_Dataset content_
==============================
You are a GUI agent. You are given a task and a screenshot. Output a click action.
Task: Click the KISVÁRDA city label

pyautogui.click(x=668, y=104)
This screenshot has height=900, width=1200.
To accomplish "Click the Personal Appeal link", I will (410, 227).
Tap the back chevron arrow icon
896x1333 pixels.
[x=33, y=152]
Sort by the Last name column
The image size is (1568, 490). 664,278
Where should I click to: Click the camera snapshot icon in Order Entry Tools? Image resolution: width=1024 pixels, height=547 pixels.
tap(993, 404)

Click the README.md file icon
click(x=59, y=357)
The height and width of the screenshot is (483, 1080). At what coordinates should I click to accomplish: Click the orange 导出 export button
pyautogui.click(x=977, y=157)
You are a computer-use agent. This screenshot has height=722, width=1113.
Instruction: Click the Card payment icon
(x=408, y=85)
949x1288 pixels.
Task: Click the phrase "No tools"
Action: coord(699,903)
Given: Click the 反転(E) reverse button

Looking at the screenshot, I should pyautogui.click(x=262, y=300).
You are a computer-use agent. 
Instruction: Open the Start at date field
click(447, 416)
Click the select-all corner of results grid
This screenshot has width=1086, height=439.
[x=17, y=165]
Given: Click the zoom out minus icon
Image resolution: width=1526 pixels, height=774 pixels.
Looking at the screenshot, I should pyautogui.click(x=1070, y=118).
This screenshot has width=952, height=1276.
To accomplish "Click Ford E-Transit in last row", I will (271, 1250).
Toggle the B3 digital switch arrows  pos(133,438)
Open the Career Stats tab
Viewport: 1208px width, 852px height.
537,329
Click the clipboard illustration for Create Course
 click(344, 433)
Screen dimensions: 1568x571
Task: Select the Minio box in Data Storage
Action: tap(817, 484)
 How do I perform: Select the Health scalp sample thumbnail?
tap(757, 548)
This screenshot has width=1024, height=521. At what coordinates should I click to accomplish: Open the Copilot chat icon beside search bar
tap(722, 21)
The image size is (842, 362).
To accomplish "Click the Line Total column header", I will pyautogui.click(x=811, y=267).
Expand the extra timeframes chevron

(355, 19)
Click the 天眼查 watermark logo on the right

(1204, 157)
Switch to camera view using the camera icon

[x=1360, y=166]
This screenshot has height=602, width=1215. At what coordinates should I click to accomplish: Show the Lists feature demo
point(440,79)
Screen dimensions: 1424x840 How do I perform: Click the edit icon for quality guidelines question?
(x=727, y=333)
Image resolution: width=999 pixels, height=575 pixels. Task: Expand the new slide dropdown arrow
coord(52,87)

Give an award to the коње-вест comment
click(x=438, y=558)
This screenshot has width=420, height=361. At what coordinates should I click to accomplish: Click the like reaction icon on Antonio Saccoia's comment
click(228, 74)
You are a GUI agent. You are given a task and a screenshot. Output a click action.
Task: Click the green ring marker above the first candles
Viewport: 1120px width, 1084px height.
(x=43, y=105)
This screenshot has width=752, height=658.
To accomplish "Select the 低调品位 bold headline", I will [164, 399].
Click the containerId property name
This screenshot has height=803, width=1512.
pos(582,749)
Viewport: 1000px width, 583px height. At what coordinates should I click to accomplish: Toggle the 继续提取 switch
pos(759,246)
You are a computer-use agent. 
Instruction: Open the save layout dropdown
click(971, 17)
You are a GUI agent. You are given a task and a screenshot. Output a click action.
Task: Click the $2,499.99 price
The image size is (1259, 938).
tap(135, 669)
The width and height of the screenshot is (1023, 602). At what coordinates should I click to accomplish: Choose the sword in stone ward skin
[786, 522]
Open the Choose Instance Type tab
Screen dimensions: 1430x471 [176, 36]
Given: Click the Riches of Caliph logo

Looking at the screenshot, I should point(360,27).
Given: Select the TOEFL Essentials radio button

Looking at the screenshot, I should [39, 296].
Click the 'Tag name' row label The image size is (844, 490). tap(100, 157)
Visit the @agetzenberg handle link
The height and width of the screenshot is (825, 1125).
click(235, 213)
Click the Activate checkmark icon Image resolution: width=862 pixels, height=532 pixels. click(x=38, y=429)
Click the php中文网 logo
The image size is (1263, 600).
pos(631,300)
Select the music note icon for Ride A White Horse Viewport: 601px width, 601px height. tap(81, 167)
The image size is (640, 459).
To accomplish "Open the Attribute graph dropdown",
==============================
_What is needed_
Look for the word "link" in every line of the listing and copy the lines that have it.

_Expected answer_
To accomplish "Click the Personal Appeal link", I will (410, 227).
Visit the @agetzenberg handle link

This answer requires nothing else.